Essas patifas

Homem não presta. Homem não liga no dia seguinte. Homem não vale nada. Homem não presta de novo. Homem é tudo ao mesmo tempo e também não nada. Assim somos definidos pelas mulheres e a campanha é tão certa que até nos, rabiscos da humanidade concordamos.

Mas acredito que muitas delas concordam que nos maltratam, sim, o mundo também é habitado por mulheres canalhas.  As mulheres podem fazer coisas até para prejudicar a amiga, a colega, a flor ou a “abiga”.

Existem dois tipos de mulheres, as legais que gostam de nos e as que não nos compreenderam. Com isso, somos levados à reflexão de que tudo não passa de uma reviravolta na mesa do operador do amor, passando a paga com a mesma moeda aquela divida histórica do inicio das eras do amor.

Mulheres que admiramos. Sim essas musas, divas, deusas de voo baixo também podem cometer canalhices com esses moços, pobres moços. A perversão feminina é mais sofisticada. Somente elas são capazes de saber nos pisar com estilho. Elas dirão que nos não sabemos apanhar. Ledo engado. O feio apanha a vida toda e o galã só quando mija fora do penico e é descoberto.

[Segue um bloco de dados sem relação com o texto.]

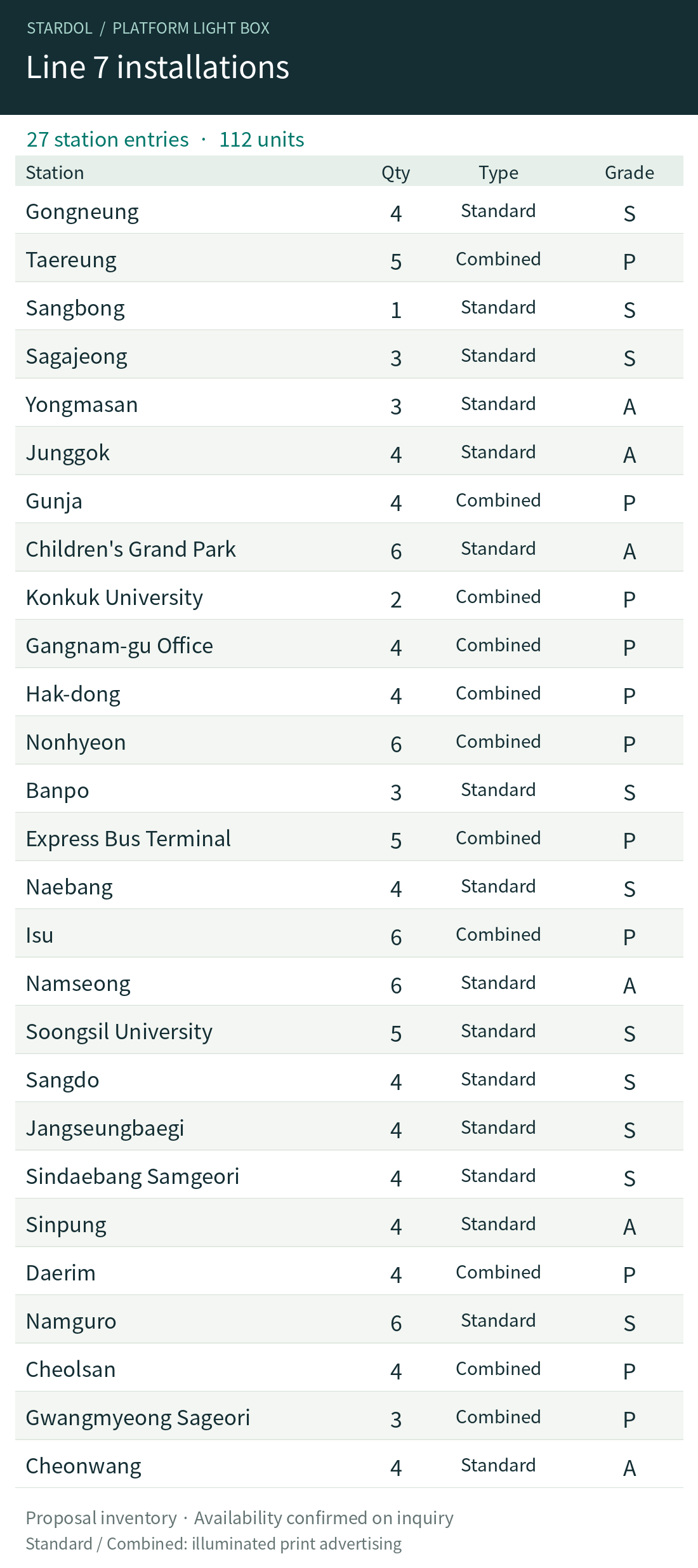Click the Type column header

Sim, as mulheres sabem ser cruéis e maltratar os sentimentos desses moços, inocentes e despreparados moços, que se colocam a prova em vencer distancias para encontrar a sua possível costela de Adão, viaja com a crença do maior dos devotos de Eros e quando chega ao destino do amor gostosinho, descobre que ela foi pra festa, que foi com as amiga, que está no churrasco com o namorado. E sem desconfiar, ela se encontra na casa ao lado numa horizontal com o vizinho e é nesta hora que o homem sente o doce amargar da verdade.

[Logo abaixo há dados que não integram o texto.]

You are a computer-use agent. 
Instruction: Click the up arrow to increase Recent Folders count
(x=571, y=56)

No mundo das incertezas amorosas, a única certeza é a de que nada sabemos. Somos tolos, nos sentimos magoadinhos e não lembramos do que muito fizemos. Ninguém está preparado para a histórica vingança na base das cafas. As sugestões que temos para evitar isso é nunca nos apaixonarmos ou caçar Pokémon que tem mais futuro.